Gdeeaz Gdeeaz 5 years
I think you should go to the next show. And I think you should go alone. If you are there with someone it will most likely keep him from talking much to you because he doesn't want to be rude to the person you are with. If you go alone he will be able to talk to you without having to worry about hogging your time. Maybe he doesn't know if you are interested, and that's why he didn't ask for your number last time. If you like this guy don't wait for him to ask for your number, just give it to him.
Yesi-Jukebox Yesi-Jukebox 5 years
I think that he may be interested but maybe he wasn't too sure if you were interested or just being polite. So show up to the next show, just don't show up too early because then it might look a little desperate.
jazzytummy jazzytummy 5 years
Agree that you should go to the event with a friend, but make sure that you have a chance to talk to him alone, as he may be too shy to ask you for your number in front of your friend. Look hot, but not like you are trying too hard. Also, make sure your friend is not as cute as you...why borrow trouble?
neuromuse neuromuse 5 years
I think you should go to the gallery. It'll show you're interested in his work, and that says a LOT about a person..artists can be very self-conscious. However, I think you might be reading a bit too much into some of this. Yeah, he remembered your name, hometown, etc. but I'm not sure that means anything. Some people have amazing memories for bits of info, and he might be one of those people who just remembers...whether he truly cares or not. I'd say the first step is to go to the gallery (since you said you would anyway), dress to kill (like the others have said), and see where it goes from there. :)
Erika-Giselle Erika-Giselle 5 years
you should go! he remembered you after all these years...think of all the other people he has met within that time span and yet he has still kept a decent memory of you. i think you should go for it!
Bettye-Wayne Bettye-Wayne 5 years
The ball is in your court and you need to hit it back like it's Wimbledon! I think you should go alone, if you bring a friend you'll give him the impression that you're only there for the art. And personally I think it is rude as hell for a guy to ask for my number. The polite and slick thing to say is "I would like to give you my phone number." If things go well I suggest you say exactly that.
turtleshell turtleshell 5 years
He is interested, you're interested... go to the the opening! Good luck. (:
michlny michlny 5 years
OMG - GO!!! He is testing if you are interested!!
KateAthens KateAthens 5 years
He's interested for sure...But how much? Thats the question. The bad thing is he should ask your number. If you just go to his show he will think "oh this chick is so into me". So agree with Dikke. Dont dress too much. He will think you're desperate. Show up late. Better with a girl friend and a guy friend.

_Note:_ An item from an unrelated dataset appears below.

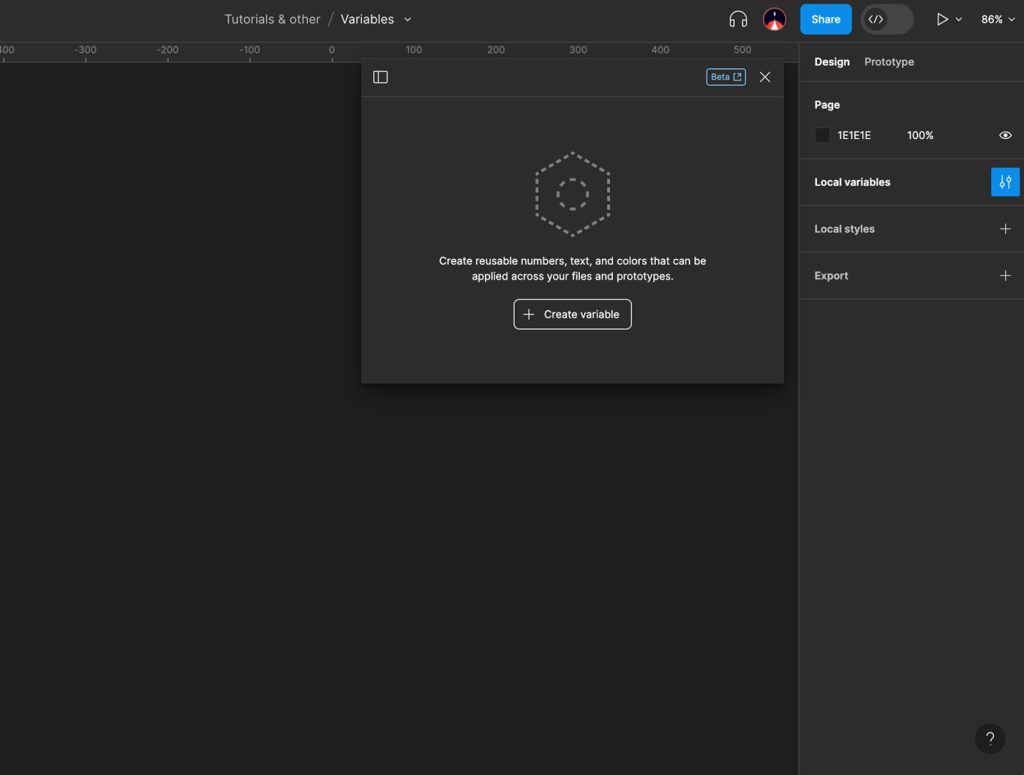This screenshot has height=775, width=1024.
Task: Click the Tutorials & other breadcrumb
Action: click(271, 18)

dikke-kus dikke-kus 5 years
He's interested. Go to the next show with a friend. Show up a few minutes late. Dress to kill. Be sure not to buy anything but ask him tons of questions about being an artist and he will like that a lot. Ask him what his favorite medium is and why he decided to be an artist. Tell him you really admire people with talent. Lay it on but not too much. Then let him get your number but be sure that he asks. Don't act too disappointed if he doesn't ask. Maybe as you're excusing yourself to leave for another party he will grab you last minute to get your contact info. If he does then you're on your way to at least one nice date. Good luck and have fun.
JoeTyndall JoeTyndall 5 years
OP, This guy is definitely into you. It sounds like he is a little shy. But it is better that you spend some time hanging out with him and getting to know him before you start dating him. Find out if you have any common interests besides art. What interests does he have besides art -- find out.